Where something was made is also a key consideration. It’s best to choose items that were made locally, which reduces the carbon footprint of the item. However, depending on where you live, local production may not guarantee a sweatshop-free environment.  Fortunately, there is a great new app for the smartphone called Free2Work that will allow you to use your phone to quickly verify whether an item was made in a sweatshop or not.

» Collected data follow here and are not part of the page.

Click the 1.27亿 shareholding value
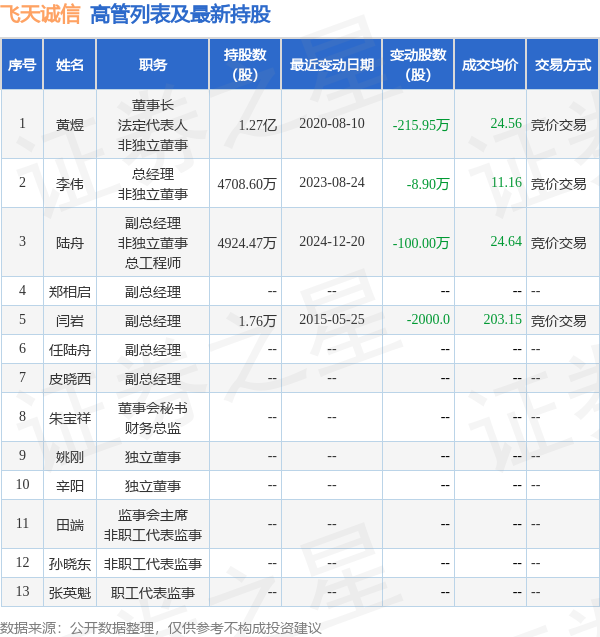Screen dimensions: 600x637 click(x=257, y=125)
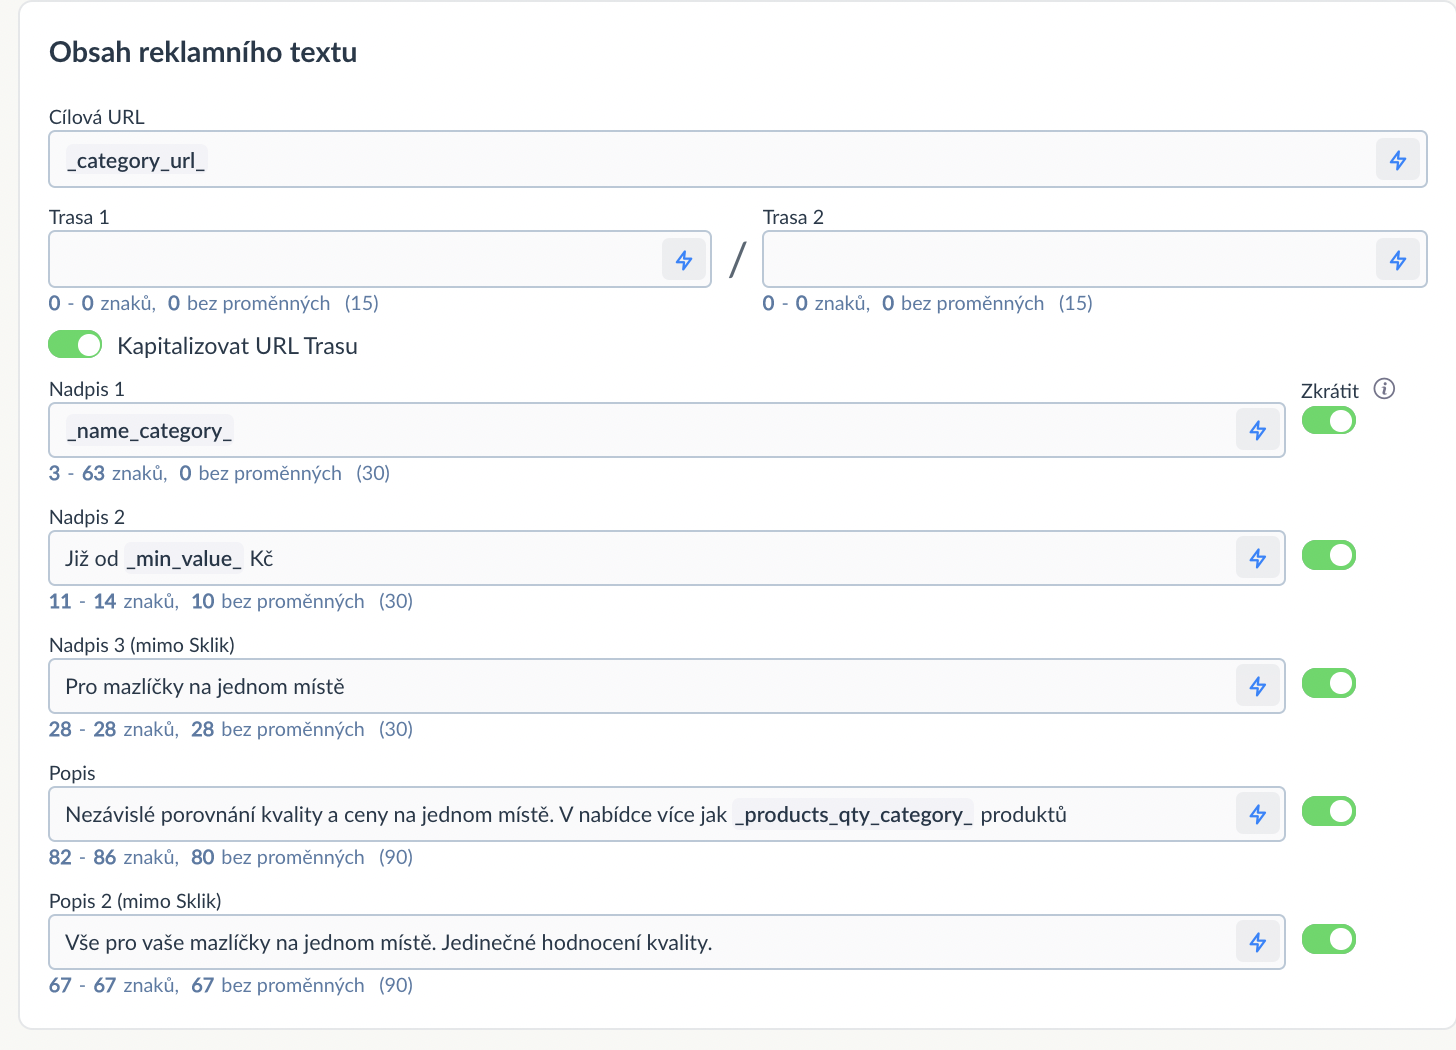Click lightning icon in Popis field
Screen dimensions: 1456x1050
coord(1258,814)
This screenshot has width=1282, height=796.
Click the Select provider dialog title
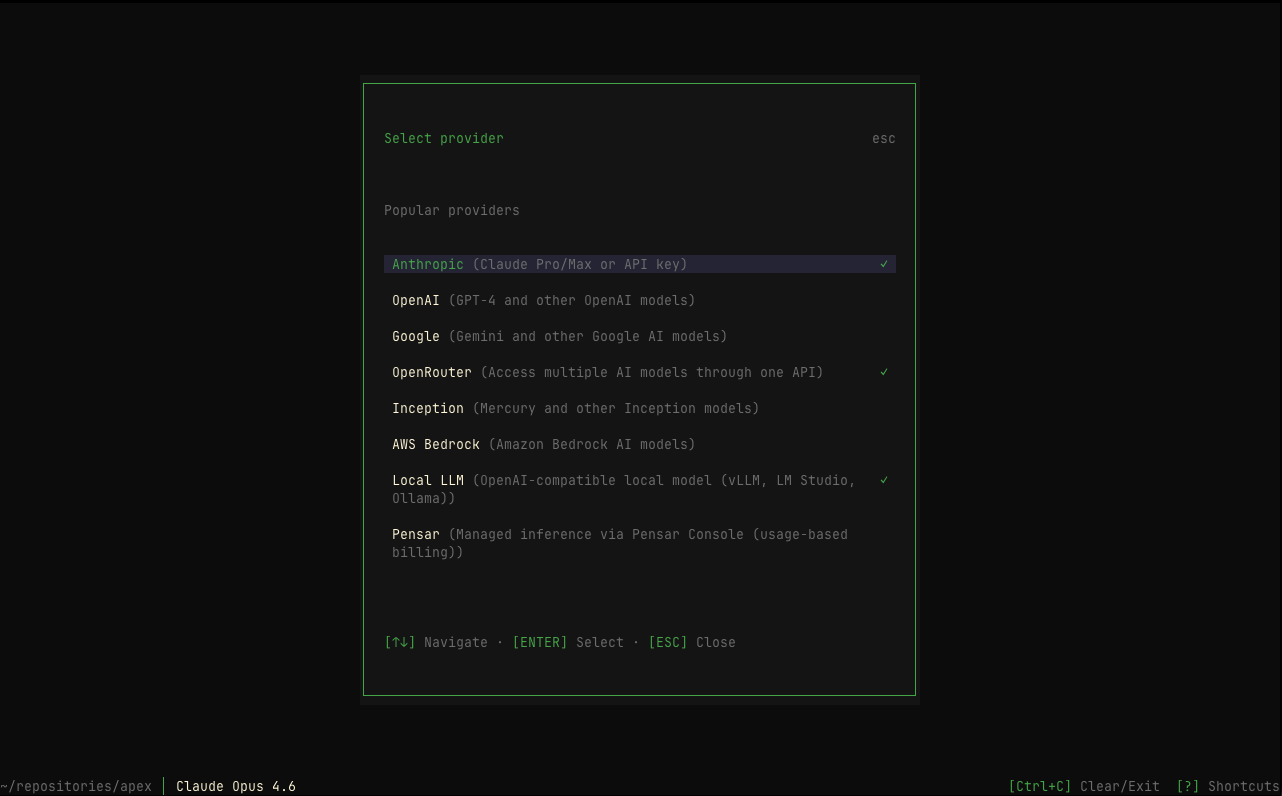point(444,138)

Secondly, consider artisanal-made items this year for that unique gift that won’t be easily forgotten. It’s probably one of the easiest ways to be both eco-friendly and provide a special gift or not look like everyone else at the office party. There are several enticing options right now from sites like Ethical Ocean, which has a wide array of reasonably priced ethically produced merchandise from socks to sweaters and more. For more upscale items consider shopping the Vogue Vert site. They have truly luxurious scarves and wallets to name just a few.  Bonus: they are offering 20% the entire month of December.

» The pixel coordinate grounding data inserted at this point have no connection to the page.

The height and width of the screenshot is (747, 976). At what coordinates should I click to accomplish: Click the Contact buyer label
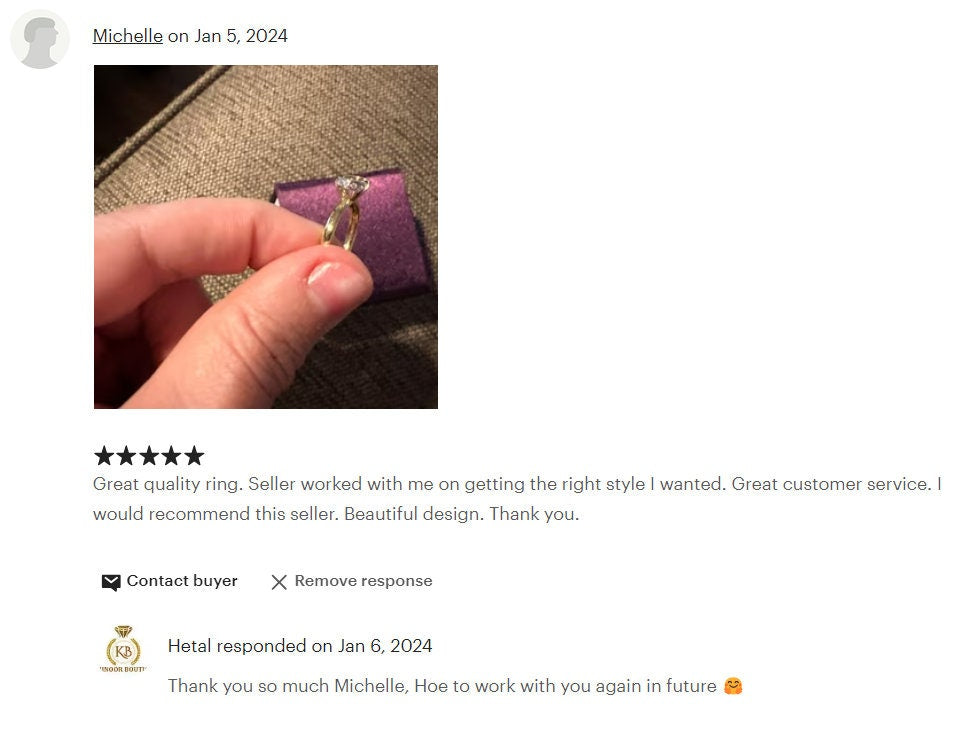point(182,581)
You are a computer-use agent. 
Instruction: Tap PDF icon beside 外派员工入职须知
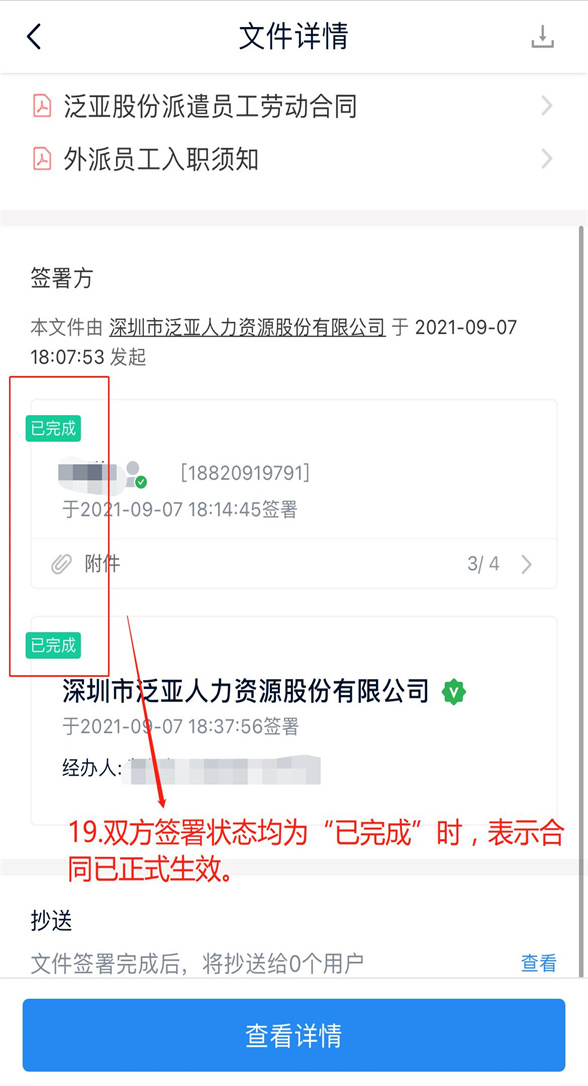42,159
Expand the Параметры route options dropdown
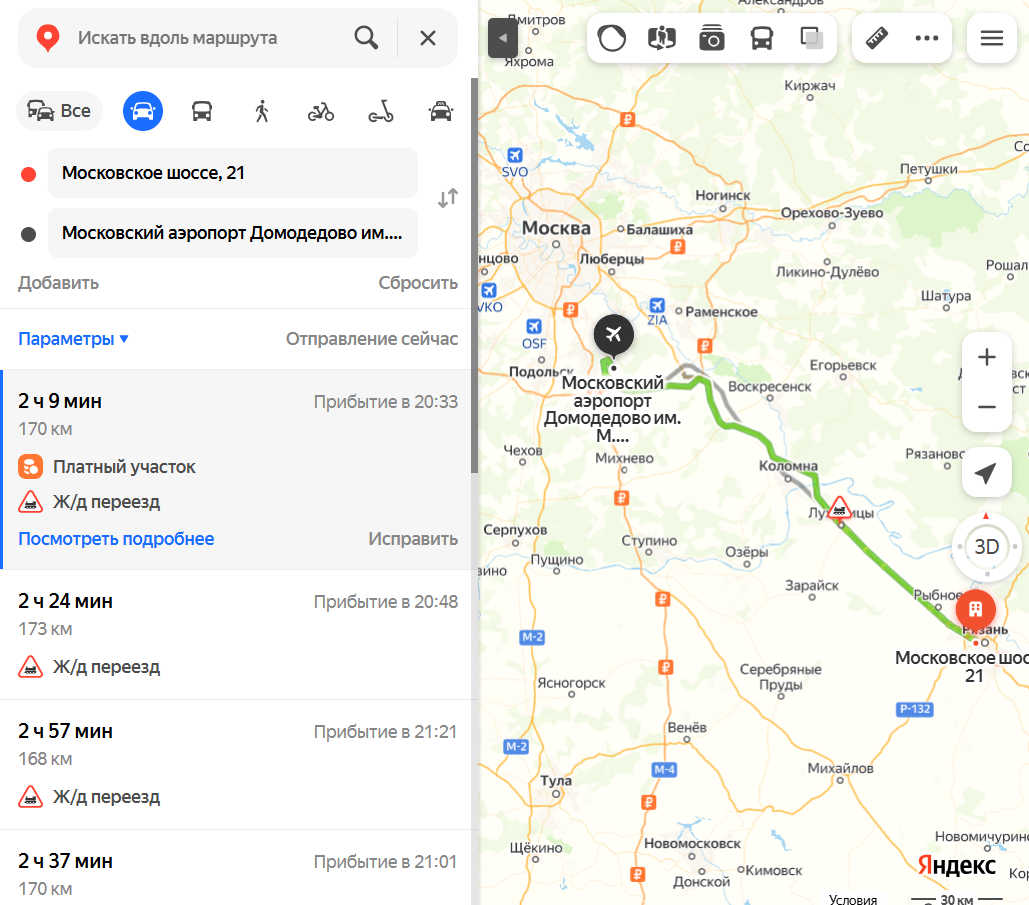 pos(73,339)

Finally, both Ecofabulous and Eco Fashion World have gift guides on their sites for more ideas about shopping for items that look good as well as do good in the world.


About the Author


Oceana Lott travels the world and writes about ethical fashion from her home in the San Francisco Bay Area. In addition to her blog, titled Oceana’s Canvas, you can follow her on Twitter at OceanasCanavas, Facebook at Oceana’s Canvas – Ethical Style, and Pinterest at Oceana’s Canvas.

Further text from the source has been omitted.